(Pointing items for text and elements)
==============================

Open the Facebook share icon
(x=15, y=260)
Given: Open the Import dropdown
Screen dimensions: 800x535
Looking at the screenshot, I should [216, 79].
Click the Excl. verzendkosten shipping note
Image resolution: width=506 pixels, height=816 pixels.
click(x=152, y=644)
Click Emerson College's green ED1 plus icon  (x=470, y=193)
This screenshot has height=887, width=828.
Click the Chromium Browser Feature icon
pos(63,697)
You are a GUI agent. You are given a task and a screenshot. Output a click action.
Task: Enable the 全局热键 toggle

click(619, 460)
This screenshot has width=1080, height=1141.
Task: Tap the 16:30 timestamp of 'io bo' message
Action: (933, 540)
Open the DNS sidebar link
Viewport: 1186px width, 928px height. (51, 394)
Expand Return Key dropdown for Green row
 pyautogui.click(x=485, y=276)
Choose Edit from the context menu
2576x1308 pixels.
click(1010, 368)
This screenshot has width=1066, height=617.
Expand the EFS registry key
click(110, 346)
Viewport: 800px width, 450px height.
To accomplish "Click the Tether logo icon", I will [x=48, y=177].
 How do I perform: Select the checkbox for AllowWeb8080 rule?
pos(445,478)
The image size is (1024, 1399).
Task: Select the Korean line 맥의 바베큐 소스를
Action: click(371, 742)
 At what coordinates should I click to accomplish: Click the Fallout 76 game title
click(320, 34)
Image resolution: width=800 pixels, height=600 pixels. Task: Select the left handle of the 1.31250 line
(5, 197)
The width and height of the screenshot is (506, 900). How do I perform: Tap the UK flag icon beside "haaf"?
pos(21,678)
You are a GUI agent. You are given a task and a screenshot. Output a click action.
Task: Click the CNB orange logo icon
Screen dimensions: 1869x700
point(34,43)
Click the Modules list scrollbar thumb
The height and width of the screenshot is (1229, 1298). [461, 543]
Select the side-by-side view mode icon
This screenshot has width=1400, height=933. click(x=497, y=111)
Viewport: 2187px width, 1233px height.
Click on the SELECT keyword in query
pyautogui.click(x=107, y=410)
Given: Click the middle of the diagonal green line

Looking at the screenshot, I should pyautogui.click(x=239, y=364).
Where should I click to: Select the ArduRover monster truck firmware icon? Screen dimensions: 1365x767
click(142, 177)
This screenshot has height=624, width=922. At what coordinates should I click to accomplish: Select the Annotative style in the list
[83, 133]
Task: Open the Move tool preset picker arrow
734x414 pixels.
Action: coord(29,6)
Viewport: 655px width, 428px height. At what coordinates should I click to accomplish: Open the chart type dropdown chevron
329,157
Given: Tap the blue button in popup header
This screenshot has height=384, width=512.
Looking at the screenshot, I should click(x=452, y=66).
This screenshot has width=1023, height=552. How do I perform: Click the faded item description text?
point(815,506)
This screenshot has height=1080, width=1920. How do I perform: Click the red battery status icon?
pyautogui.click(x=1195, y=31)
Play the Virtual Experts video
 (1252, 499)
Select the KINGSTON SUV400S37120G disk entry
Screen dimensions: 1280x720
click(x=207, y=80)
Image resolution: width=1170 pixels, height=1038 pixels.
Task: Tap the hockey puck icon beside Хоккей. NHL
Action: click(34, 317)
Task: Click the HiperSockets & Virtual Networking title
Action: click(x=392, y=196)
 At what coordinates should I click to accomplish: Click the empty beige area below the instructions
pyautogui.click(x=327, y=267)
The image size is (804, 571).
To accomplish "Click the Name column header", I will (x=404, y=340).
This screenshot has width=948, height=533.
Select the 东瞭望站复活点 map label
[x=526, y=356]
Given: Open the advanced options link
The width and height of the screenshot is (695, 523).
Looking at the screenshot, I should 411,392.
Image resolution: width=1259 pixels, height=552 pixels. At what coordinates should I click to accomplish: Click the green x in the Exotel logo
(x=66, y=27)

==============================

Aim — Reproduce every item above, substituting "registry entry" for each occurrence of "registry key" and changing nothing else.

Task output —
Open the Facebook share icon
(x=15, y=260)
Given: Open the Import dropdown
Screen dimensions: 800x535
Looking at the screenshot, I should [216, 79].
Click the Excl. verzendkosten shipping note
Image resolution: width=506 pixels, height=816 pixels.
click(x=152, y=644)
Click Emerson College's green ED1 plus icon  (x=470, y=193)
This screenshot has height=887, width=828.
Click the Chromium Browser Feature icon
pos(63,697)
You are a GUI agent. You are given a task and a screenshot. Output a click action.
Task: Enable the 全局热键 toggle

click(619, 460)
This screenshot has width=1080, height=1141.
Task: Tap the 16:30 timestamp of 'io bo' message
Action: (933, 540)
Open the DNS sidebar link
Viewport: 1186px width, 928px height. (51, 394)
Expand Return Key dropdown for Green row
 pyautogui.click(x=485, y=276)
Choose Edit from the context menu
2576x1308 pixels.
click(1010, 368)
This screenshot has width=1066, height=617.
Expand the EFS registry entry
click(110, 346)
Viewport: 800px width, 450px height.
To accomplish "Click the Tether logo icon", I will [x=48, y=177].
 How do I perform: Select the checkbox for AllowWeb8080 rule?
pos(445,478)
The image size is (1024, 1399).
Task: Select the Korean line 맥의 바베큐 소스를
Action: click(371, 742)
 At what coordinates should I click to accomplish: Click the Fallout 76 game title
click(320, 34)
Image resolution: width=800 pixels, height=600 pixels. Task: Select the left handle of the 1.31250 line
(5, 197)
The width and height of the screenshot is (506, 900). How do I perform: Tap the UK flag icon beside "haaf"?
pos(21,678)
You are a GUI agent. You are given a task and a screenshot. Output a click action.
Task: Click the CNB orange logo icon
Screen dimensions: 1869x700
point(34,43)
Click the Modules list scrollbar thumb
The height and width of the screenshot is (1229, 1298). [461, 543]
Select the side-by-side view mode icon
This screenshot has width=1400, height=933. click(x=497, y=111)
Viewport: 2187px width, 1233px height.
Click on the SELECT keyword in query
pyautogui.click(x=107, y=410)
Given: Click the middle of the diagonal green line

Looking at the screenshot, I should pyautogui.click(x=239, y=364).
Where should I click to: Select the ArduRover monster truck firmware icon? Screen dimensions: 1365x767
click(142, 177)
This screenshot has height=624, width=922. At what coordinates should I click to accomplish: Select the Annotative style in the list
[83, 133]
Task: Open the Move tool preset picker arrow
734x414 pixels.
Action: coord(29,6)
Viewport: 655px width, 428px height. At what coordinates should I click to accomplish: Open the chart type dropdown chevron
329,157
Given: Tap the blue button in popup header
This screenshot has height=384, width=512.
Looking at the screenshot, I should click(x=452, y=66).
This screenshot has width=1023, height=552. How do I perform: Click the faded item description text?
point(815,506)
This screenshot has height=1080, width=1920. How do I perform: Click the red battery status icon?
pyautogui.click(x=1195, y=31)
Play the Virtual Experts video
 (1252, 499)
Select the KINGSTON SUV400S37120G disk entry
Screen dimensions: 1280x720
click(x=207, y=80)
Image resolution: width=1170 pixels, height=1038 pixels.
Task: Tap the hockey puck icon beside Хоккей. NHL
Action: click(34, 317)
Task: Click the HiperSockets & Virtual Networking title
Action: click(x=392, y=196)
 At what coordinates should I click to accomplish: Click the empty beige area below the instructions
pyautogui.click(x=327, y=267)
The image size is (804, 571).
To accomplish "Click the Name column header", I will (x=404, y=340).
This screenshot has width=948, height=533.
Select the 东瞭望站复活点 map label
[x=526, y=356]
Given: Open the advanced options link
The width and height of the screenshot is (695, 523).
Looking at the screenshot, I should 411,392.
Image resolution: width=1259 pixels, height=552 pixels. At what coordinates should I click to accomplish: Click the green x in the Exotel logo
(x=66, y=27)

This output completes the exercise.